Copy out, word for word, the stretch of lines from the one containing "You are a GUI" through the one containing "coord(714,325)", with both end lines included. Leave out the pictures.
--- begin ROWS ---
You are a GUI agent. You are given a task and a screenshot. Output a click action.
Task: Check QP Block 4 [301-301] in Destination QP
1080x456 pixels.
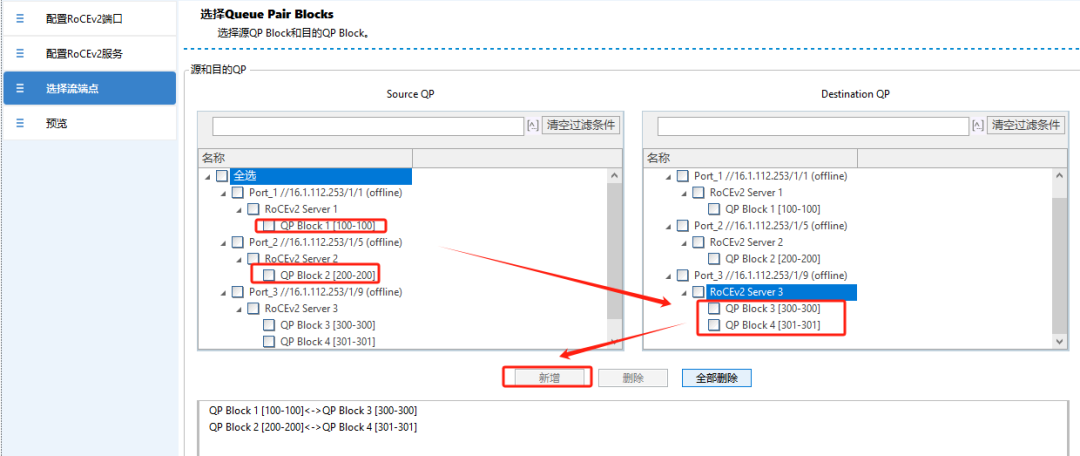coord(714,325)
--- end ROWS ---
--- begin ROWS ---
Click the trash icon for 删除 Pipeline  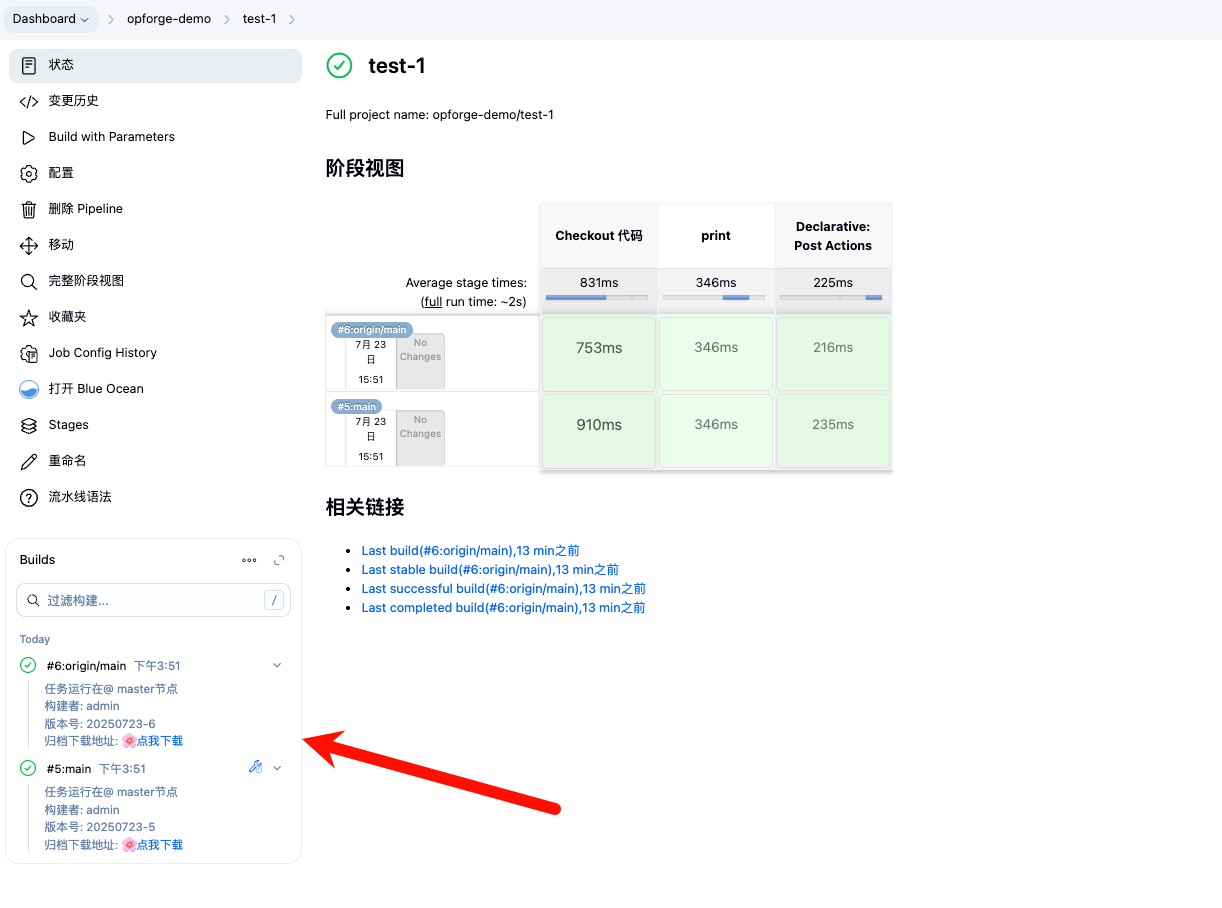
--- end ROWS ---
SOLUTION FOR THIS EXERCISE:
You are a GUI agent. You are given a task and a screenshot. Output a click action.
Task: Check QP Block 4 [301-301] in Destination QP
1080x456 pixels.
coord(714,325)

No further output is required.